The age of consent in Singapore is 16 for all sexual activity encompassing all genders and sexualities, and for good reason.
Sexual activity involves risks and complications that require appropriate understanding before safe participation. Maturity and long-term perspectives are essential prerequisites for this process. Having unprotected sex without knowing the sexual health status of your partner is a choice that’s entirely fine to make—provided you’re aware of the possible consequences, ie. contracting HIV and other STDs, the possibility of pregnancy.
If you’ve read through the CNA report, there were photos and even a video of the male victim and female perpetrator. It’s never stated if the male victim was aware of the female perpetrators sexual history or other considerations. We are never told if they engaged in unprotected sex.
It’s already tenuous to assume all adults have the necessary maturity and long-term perspective to understand the risks behind the choices they make with regards to sex. And given Singapore’s fixation on abstinence as the main form of protection in what little sex education students are given, it’s doubtful the 15-year-old victim understood the importance of using protection.
What if he had gotten her pregnant? What if he had been infected with an STD that the female perpetrator had contracted from someone else? Was the male victim fully aware of the possible implications of these decisions or did the female perpetrator make these decisions for him? We may never know.
It’s doubtful that being considered a “legend among his friends” or having fulfilled “every teenaged guy’s wet dream” is worth the risk of unwanted pregnancies or contracting STDs.
The lack of Romeo-and-Juliet laws in Singapore further reinforce how seriously we ought to take the age of consent when it comes to discourse about participating in sexual activity.
Equating masculinity with sexual conquests encourages men to treat women as ego-validating sex objects instead of human beings. In this case, they even signal that it’s okay for boys and young men to pursue sex before they even fully understand it.
Somehow, committing a sexual crime transforms a woman into a public effigy for sexual fantasies to be projected onto, even though this would be unthinkable if the genders were reversed.
Only that when a male has sex with a lusty authority figure—the ‘slut’—it becomes a normalised sexual fantasy; one that is exciting and transgressive. But when the situation is reversed, we are often still inclined to blame the female victim for ‘asking for it’.

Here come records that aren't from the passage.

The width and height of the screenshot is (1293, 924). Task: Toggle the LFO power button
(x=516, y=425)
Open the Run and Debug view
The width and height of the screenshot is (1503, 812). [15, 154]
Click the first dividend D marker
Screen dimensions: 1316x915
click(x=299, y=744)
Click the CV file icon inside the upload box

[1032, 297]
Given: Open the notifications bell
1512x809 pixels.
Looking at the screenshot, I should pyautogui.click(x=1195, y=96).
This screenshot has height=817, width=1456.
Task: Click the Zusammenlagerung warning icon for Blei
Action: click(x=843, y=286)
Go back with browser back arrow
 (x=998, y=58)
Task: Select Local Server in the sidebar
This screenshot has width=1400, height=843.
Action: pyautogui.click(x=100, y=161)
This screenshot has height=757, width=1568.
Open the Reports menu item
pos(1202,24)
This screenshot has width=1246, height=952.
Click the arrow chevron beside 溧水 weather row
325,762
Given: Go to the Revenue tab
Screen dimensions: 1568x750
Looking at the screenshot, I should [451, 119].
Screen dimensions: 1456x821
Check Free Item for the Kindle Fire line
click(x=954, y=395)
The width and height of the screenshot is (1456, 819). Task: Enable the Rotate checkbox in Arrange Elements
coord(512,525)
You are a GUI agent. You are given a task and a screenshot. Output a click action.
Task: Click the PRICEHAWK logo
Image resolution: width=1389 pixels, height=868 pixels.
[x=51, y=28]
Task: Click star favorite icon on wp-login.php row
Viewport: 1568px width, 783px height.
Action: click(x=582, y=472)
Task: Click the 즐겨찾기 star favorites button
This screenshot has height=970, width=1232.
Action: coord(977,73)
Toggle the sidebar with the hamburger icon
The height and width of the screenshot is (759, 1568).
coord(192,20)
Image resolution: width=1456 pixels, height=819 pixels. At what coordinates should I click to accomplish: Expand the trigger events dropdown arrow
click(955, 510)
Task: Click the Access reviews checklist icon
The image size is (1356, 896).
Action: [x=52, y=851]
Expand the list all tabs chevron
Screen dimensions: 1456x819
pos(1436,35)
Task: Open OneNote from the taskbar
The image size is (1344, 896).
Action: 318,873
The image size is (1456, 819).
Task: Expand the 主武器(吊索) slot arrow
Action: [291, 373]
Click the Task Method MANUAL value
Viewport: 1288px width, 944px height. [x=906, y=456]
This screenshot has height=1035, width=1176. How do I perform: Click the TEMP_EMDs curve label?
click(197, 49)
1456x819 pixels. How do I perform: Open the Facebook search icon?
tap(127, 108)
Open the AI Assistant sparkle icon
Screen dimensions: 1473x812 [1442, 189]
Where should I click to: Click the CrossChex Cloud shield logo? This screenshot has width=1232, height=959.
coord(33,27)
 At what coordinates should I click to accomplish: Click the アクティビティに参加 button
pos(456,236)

It is a double standard that shows very clearly how toxic masculinity and misogyny go hand in hand. They feed off each other.
It is also a matter of ensuring the safety of victims—many of whom are often ignorant or powerless.
It’s time we knock it off with the crass comments, and recognise male sexual abuse for what it is.
Just because we don’t hear enough about stories from male victims doesn’t mean that they always enjoy it when it happens to them.